Divergence theorem

1. Dec 8, 2007

tdusffx

S$$\int\int$$
F*Nds
F(x,y,z) = (xy^2 + cosz)i + (x^2*y + sinz)j + e^(z)*k

s: z = 1/2$$\sqrt{x^2 + y^2}$$ , z = 8

divF = y^2 + x^2 +e^z

Q$$\int\int\int$$ (y^2 + x^2 + e^k)dV

This is as far as I got, I have no idea how to do the limits for this triple integral

thanks in advance guys.
1. The problem statement, all variables and given/known data

2. Relevant equations

3. The attempt at a solution

2. Dec 9, 2007

Defennder

You can see that the closed surface concerned is an ice-cream cone with its tip centered at the origin and capped by the plane z=8. With this in mind, note that it would be easiest to evaluate the triple integral in either cylindrical or spherical coordinates. Cylindrical coordinates is simpler, in my opinion. Set up the integral and integrate in the order drdθdz.

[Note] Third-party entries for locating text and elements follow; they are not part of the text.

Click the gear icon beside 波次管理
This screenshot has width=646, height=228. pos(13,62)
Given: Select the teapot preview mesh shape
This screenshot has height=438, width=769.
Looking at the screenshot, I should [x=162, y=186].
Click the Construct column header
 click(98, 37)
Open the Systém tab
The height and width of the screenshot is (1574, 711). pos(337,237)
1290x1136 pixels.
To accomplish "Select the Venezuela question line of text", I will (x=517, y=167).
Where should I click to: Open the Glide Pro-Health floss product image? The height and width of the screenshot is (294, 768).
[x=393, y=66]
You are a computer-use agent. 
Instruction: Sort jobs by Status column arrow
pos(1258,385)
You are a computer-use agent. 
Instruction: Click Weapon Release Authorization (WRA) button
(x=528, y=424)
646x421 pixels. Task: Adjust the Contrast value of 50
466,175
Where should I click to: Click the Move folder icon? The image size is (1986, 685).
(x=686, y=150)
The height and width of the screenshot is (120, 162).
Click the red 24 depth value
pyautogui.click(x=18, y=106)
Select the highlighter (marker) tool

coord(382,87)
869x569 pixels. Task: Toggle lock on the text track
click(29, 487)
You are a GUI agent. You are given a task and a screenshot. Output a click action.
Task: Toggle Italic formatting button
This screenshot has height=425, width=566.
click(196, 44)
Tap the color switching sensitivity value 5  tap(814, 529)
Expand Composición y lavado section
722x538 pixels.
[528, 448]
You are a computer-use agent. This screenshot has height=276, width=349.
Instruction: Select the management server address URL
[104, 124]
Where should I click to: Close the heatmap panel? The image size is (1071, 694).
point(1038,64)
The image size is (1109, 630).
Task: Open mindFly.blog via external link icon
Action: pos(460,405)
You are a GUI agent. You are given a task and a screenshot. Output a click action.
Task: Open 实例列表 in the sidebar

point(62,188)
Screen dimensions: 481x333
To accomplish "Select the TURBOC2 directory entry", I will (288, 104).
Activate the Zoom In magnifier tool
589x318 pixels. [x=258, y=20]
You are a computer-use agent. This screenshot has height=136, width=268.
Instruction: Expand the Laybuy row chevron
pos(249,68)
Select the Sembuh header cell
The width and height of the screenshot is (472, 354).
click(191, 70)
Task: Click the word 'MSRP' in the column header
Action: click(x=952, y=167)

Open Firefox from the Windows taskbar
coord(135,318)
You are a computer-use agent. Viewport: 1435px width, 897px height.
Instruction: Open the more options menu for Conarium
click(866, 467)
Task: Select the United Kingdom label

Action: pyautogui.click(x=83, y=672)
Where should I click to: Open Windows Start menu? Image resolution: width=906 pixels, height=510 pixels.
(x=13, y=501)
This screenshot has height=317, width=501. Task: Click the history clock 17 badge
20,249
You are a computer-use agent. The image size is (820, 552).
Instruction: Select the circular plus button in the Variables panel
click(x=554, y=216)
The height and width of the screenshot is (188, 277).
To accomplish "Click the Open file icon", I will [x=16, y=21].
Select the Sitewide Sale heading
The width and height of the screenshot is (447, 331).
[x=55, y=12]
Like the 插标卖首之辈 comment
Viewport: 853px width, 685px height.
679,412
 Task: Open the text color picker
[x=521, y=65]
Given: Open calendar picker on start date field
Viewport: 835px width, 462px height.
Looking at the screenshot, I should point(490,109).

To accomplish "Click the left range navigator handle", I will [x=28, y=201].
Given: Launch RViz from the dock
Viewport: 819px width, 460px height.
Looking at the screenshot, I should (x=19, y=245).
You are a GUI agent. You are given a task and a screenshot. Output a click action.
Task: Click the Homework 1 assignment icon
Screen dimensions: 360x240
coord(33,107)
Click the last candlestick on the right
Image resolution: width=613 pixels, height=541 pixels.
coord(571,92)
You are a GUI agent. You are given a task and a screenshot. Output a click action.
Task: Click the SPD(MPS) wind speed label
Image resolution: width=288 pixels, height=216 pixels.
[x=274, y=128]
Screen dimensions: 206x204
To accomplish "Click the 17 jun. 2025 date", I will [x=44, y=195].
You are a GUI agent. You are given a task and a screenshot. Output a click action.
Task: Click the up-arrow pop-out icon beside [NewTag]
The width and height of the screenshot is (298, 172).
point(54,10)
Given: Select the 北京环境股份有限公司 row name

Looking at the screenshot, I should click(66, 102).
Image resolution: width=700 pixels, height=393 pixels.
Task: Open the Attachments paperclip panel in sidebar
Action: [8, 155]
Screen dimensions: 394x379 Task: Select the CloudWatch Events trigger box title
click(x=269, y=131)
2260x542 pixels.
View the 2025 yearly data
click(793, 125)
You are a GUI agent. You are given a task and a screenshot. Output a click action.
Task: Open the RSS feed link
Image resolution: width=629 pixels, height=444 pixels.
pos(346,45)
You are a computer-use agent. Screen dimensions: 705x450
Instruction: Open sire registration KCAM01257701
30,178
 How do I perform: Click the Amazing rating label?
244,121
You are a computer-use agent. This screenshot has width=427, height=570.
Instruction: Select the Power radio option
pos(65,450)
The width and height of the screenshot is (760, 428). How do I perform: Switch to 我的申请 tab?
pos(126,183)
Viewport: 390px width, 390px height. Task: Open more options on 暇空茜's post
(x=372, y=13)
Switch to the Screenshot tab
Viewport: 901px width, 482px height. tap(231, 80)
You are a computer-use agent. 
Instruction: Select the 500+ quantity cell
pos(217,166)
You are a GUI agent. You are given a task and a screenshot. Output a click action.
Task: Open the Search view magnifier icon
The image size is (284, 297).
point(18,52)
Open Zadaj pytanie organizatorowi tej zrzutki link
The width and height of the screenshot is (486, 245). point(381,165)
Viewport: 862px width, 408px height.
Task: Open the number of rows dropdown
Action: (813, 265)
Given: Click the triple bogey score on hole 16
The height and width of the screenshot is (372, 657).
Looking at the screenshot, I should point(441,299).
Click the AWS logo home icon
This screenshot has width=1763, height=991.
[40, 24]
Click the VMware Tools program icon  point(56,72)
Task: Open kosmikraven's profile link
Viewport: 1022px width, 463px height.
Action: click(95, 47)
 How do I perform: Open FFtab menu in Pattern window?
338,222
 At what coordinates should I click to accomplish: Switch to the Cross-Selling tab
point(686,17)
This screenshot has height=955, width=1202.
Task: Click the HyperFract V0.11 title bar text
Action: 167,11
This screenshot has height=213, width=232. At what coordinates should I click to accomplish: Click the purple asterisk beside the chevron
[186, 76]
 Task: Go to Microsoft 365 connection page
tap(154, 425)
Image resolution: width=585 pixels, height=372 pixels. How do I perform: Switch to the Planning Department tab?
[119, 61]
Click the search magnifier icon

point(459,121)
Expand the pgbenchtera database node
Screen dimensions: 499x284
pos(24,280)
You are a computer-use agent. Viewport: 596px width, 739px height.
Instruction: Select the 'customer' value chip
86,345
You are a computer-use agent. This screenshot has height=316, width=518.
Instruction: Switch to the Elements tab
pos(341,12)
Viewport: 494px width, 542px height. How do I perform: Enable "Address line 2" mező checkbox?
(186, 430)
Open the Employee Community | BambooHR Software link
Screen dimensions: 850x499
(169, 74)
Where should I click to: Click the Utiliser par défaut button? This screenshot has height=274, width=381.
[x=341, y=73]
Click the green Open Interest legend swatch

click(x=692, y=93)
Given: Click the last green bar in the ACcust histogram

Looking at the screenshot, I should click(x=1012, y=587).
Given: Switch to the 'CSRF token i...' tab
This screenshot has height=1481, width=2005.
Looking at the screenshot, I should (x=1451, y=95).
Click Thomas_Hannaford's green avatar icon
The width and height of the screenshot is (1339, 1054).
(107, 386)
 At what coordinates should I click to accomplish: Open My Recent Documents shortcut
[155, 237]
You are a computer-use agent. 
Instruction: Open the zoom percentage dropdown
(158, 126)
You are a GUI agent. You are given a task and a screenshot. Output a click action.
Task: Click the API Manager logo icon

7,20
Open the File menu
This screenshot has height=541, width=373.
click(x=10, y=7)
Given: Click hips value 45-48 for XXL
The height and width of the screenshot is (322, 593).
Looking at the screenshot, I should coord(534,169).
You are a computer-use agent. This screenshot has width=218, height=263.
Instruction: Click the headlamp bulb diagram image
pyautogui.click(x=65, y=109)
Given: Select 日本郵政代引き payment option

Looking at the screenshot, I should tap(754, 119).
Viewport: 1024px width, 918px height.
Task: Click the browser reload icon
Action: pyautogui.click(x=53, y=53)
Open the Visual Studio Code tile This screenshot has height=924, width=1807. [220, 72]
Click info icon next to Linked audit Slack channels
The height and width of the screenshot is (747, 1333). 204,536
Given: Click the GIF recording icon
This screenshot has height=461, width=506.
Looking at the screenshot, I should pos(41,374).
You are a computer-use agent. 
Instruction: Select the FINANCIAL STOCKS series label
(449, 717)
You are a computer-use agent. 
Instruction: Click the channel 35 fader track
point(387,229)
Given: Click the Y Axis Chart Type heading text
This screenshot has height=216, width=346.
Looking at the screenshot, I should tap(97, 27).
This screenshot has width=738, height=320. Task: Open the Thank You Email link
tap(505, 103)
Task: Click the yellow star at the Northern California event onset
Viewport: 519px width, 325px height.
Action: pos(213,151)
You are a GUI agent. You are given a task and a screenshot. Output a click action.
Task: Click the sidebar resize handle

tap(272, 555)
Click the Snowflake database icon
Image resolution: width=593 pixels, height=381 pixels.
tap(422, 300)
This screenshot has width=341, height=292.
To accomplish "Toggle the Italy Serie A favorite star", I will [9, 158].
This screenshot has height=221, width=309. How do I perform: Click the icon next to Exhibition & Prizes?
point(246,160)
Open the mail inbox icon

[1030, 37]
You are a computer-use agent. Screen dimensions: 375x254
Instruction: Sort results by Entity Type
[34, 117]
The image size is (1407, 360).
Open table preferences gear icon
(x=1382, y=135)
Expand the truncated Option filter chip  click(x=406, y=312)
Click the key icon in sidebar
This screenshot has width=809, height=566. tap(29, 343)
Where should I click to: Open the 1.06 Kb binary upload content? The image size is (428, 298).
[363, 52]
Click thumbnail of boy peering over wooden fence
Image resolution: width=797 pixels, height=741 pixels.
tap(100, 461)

Try to express r in terms of z. You already have the equation for a cone. And since x^2 + y^2 = r^2 = 4z^2, you can do so easily. Bearing that in mind, imagine a ray from the origin passing through the cone, it has minimum value 0 and maximum value where it leaves the cone at z=8, so your limits for r should be 0 and 2z. Limits for θ should be 0 to 2pi. And finally you are given the limits for z in the question, right? It should be 0 and 8.